By Michael J. Peters and John M. O’Driscoll

Municipalities and the State face tremendous financial burdens associated with pensions costs that accrue more and more every day.   In particular, local governments are especially concerned with the financial costs associated with injured firefighters.  Currently, State law offers multiple pensions for firefighters who become ill because of their work. Specifically, injured firefighters can seek payments through the Public Safety Employee Benefits Act (the “Benefits Act”), 820 ILCS 320 et seq.,  and the Illinois Pension Code (the “Pension Code”), 40 ILCS 5 et seq.

Both the Benefits Code and the Pension Code award payments to injured firefighters who suffer a “catastrophic injury” on the job.   However, the Supreme Court in Bremer v City of Rockford, 2016 IL 119889, has given local governments some breathing room by confirming that an injury resulting in an occupational disease—which has always triggered payments to firefighters under the Pension Code—does not trigger payments under the Benefit Act.
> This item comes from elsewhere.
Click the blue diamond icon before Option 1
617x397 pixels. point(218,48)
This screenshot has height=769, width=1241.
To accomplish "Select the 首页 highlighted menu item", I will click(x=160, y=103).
As some background, the Section 10 of the Benefits Act provides that a full-time firefighter “who . . . suffers a catastrophic injury or is killed in the line of duty shall pay the entire premium of the employer’s health insurance plan for the injured employee . . . . In order for the . . . firefighter . . . to be eligible for insurance coverage . . . the injury or death must have occurred as the result of the . . . firefighter’s response to what is reasonably believed to be an emergency” 820 ILCS 320/10 (West 2008)(emphasis added).

In determining what is a catastrophic injury under the Benefits Act, the Supreme Court of Illinois in Krohe v. City of Bloomington, 204 Ill. 2d 392 (2003) construed “catastrophic injury” as “synonymous with an injury resulting in a line-of-duty disability pension under . . . the [Pension] Code.”   Since Krohe, many local governments have wondered if a disease resulting from the occupation of firefighting— like respiratory illnesses—are compensable under the Benefits Act.  This question was resolved in Bremer.
In Bremer, the City of Rockford granted William Bremer an occupational disease disability pension for Bremer’s heart condition in 2007 and paid the health insurance premiums for Bremer and his wife through February 2008.  In March 2008, Bremer applied for payment of his health insurance through the Benefits Act and was denied for failing to state a “catastrophic injury” required by the Benefits Act.  In upholding Rockford’s denial, the Court noted that the term “catastrophic injury” encompasses only line-of-duty injuries, but not injuries caused by the stresses of firefighting over time.  In other words, although a disease caused by the occupation of firefighting may be compensable to a firefighter under the Pension Code, it is not a “catastrophic injury” compensable under the Benefits Act.

Therefore, local governments and boards should know that any firefighter who may have heart disease, a stroke, tuberculosis, or any disease of the lungs or respiratory tract, resulting from service are entitled to benefits under the Pension Code. The government can take [some] financial reprieve in knowing that these diseases are not compensable under the Benefits Act.